Waltrip walking away from NASCAR
The Associated Press
NASCAR veteran Michael Waltrip (with daughter Macy above) will step aside as a regular Cup driver this season.
Published: February 13, 2010
DAYTONA BEACH - Bet you didn't know this about Michael Waltrip:Only Richard Petty has made more combined starts in NASCAR's three national divisions.
There is a lot that Waltrip has not done as a driver, but if he wasn't any good, Dale Earnhardt Sr. wouldn't have hired him twice.
Now, the two-time Daytona 500 winner whose engaging personality and dry wit have charmed TV audiences and corporate CEOs, is transitioning.

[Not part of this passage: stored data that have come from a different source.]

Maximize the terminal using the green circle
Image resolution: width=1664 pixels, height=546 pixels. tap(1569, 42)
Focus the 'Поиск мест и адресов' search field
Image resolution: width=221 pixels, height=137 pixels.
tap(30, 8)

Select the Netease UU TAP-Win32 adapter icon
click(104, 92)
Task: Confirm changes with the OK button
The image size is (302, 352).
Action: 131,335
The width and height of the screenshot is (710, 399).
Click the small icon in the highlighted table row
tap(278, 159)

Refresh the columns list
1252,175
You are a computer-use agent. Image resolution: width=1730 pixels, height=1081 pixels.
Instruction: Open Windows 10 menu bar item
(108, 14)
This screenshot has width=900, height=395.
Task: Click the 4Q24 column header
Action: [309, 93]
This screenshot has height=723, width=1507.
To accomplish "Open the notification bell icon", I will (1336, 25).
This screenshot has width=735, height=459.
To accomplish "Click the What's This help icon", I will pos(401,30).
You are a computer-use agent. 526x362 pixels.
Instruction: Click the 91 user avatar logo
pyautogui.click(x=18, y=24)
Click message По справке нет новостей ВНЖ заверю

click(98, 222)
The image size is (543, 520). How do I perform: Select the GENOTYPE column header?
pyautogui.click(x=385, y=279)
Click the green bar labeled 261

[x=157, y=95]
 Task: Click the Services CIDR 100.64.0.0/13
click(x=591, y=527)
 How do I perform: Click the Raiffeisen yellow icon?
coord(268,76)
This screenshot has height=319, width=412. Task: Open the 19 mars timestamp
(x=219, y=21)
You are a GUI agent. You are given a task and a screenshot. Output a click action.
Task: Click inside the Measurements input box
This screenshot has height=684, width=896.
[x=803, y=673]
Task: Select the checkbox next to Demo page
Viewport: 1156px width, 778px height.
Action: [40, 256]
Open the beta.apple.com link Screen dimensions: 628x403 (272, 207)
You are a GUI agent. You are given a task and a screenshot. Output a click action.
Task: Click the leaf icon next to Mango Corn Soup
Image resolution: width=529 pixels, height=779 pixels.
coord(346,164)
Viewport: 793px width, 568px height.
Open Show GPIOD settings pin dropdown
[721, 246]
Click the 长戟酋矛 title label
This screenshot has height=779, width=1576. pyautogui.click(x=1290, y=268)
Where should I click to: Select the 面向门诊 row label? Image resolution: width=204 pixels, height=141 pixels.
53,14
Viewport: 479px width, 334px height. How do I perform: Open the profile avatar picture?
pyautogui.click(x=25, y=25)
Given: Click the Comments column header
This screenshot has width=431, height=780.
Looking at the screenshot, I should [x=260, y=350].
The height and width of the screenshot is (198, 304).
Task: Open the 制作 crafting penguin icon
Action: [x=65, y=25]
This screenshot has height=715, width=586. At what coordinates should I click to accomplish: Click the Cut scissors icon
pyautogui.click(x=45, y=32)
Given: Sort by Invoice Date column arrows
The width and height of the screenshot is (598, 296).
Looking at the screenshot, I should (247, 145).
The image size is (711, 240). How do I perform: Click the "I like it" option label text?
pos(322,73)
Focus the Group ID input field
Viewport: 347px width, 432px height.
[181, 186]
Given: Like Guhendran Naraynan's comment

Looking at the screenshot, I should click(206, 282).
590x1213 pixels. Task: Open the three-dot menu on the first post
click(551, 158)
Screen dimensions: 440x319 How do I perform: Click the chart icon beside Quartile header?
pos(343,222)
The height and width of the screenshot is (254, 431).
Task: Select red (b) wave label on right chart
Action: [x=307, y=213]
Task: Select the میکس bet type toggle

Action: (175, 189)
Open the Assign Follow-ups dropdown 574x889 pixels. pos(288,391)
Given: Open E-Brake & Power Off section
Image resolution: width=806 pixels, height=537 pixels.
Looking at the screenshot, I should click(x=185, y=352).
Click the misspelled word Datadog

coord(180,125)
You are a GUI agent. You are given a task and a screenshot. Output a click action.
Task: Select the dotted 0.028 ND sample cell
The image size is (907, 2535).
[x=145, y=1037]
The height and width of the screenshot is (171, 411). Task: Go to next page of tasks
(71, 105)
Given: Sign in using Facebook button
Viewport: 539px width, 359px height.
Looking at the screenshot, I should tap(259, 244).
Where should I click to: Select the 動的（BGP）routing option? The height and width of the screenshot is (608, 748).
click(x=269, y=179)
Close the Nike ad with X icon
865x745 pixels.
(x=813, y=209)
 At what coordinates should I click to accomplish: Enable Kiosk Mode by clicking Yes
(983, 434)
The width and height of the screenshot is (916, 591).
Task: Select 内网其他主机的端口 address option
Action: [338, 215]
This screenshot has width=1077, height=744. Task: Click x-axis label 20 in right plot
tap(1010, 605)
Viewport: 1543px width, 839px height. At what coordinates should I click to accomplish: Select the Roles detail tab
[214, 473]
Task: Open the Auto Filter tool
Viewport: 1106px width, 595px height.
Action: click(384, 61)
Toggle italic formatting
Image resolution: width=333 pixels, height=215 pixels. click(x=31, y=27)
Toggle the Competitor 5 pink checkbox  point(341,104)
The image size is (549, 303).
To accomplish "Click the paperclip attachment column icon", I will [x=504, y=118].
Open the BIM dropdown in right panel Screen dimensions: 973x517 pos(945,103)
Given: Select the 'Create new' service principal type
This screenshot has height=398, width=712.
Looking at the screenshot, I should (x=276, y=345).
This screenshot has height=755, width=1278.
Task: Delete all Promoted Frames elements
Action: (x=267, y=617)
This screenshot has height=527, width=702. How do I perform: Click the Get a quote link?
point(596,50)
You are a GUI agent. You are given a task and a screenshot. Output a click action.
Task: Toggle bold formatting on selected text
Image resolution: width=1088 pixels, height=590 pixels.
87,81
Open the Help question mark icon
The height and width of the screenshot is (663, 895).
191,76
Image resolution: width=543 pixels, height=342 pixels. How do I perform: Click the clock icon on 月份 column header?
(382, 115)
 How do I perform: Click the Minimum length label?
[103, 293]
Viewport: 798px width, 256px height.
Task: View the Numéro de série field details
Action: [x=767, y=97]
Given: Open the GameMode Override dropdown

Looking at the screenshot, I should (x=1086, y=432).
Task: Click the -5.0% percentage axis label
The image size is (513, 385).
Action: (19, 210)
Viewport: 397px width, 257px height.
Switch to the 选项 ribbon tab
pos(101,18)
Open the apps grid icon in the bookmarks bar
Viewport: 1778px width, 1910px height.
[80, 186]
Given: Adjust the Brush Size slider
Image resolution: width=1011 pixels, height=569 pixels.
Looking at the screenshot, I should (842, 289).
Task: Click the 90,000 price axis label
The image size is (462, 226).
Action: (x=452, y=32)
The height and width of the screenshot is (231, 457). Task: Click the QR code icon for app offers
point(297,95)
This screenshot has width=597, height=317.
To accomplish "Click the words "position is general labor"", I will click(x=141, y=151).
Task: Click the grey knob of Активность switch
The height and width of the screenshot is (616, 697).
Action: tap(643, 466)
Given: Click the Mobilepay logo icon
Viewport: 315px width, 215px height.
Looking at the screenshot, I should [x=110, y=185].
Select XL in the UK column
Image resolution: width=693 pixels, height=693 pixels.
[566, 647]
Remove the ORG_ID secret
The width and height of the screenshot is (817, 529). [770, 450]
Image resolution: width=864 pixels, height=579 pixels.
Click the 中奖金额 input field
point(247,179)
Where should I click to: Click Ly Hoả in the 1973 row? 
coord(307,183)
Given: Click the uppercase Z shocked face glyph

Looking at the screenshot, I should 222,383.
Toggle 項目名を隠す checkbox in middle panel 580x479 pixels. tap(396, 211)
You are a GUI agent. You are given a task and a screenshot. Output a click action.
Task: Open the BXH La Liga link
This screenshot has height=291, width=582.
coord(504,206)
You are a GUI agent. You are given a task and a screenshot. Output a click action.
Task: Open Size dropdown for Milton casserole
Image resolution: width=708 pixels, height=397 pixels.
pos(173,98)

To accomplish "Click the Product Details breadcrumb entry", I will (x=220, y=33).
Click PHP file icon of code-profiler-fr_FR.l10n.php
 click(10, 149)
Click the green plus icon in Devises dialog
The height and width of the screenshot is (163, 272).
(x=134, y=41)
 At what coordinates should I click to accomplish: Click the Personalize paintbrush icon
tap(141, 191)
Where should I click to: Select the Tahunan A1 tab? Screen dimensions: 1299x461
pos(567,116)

He's stepping back for the betterment of his race team, Michael Waltrip Racing, meaning that Sunday's Daytona 500 could be his last start as a regular driver.
"I've exceeded what 99 percent of what kids that want to be race car drivers ever could have hoped to accomplish," Waltrip said.
Retirement is a fluid term in NASCAR. Mark Martin gave up on the idea and plans to race until he's 90. Bill Elliott retired in 2003, and he'll start 40th Sunday.
But Waltrip knew that to keep sponsor NAPA Auto Parts, he had to start delivering victories. So he gave up the car to free agent signee Martin Truex Jr.
He will spend more time trying to ensure that drivers Truex, David Reutimann of Zephyrhills and Marcos Ambrose have the resources to make a run at the Chase.
If somebody will foot the bill, Waltrip will race at Talladega again in April.
"That had to be the hardest decision in the world, because he didn't give up his ride," Martin said. "It's hard enough to get squeezed out. It even takes a bigger man to say, 'Let me get somebody in here and let me continue to elevate this company I'm trying to build.'"
Waltrip is 4-for-759 in Cup-level races. Aside from a win in the non-points All-Star race at Charlotte, his victories have come on the two tracks where restrictor plates create a special brand of racing.
But Waltrip won the Daytona 500 twice, and that gave him credibility and a platform.
He used it to enhance his profile as a racing analyst on Speed and to cross into the mainstream with clever commercials made with brother Darrell Waltrip and Reutimann.
There's also a new racing show on Showtime, "Inside NASCAR."
As a team owner, Waltrip has started to surprise. He has been sandbagging with his "I'm not very smart" mantra, but word is, Rick Hendrick actually looked over his shoulder once.
That hardly seemed likely in the beginning, when a cheating scandal and woeful performance threatened the viability of MWR. But Waltrip held onto his sponsors and attracted a partner in billionaire Robert Kauffman.
At a team dinner the other night, "Mr. Kauffman" talked like an excited teenager about the fun he had racing a Ferrari with Waltrip and Ambrose in the recent 24 Hours of Dubai.
There's a happy symmetry at MWR.
"I love what he's done," Darrell Waltrip said of his brother. "Two years ago, I thought, man, what has he gotten himself into? And it's really taken a toll on him personally. ... But he had weathered the storm."
Daytona has taken Michael Waltrip to his greatest heights and deepest despair. His 2001 victory came while Earnhardt, his friend and the man who finally gave him a shot in good equipment, was killed in a fourth-turn crash.
Nine years after that fateful day, Waltrip treasures his successes.
"I think I won about $3 million or so winning two Daytona 500s," he said. "I don't have any of that anymore, but I know where those two trophies are."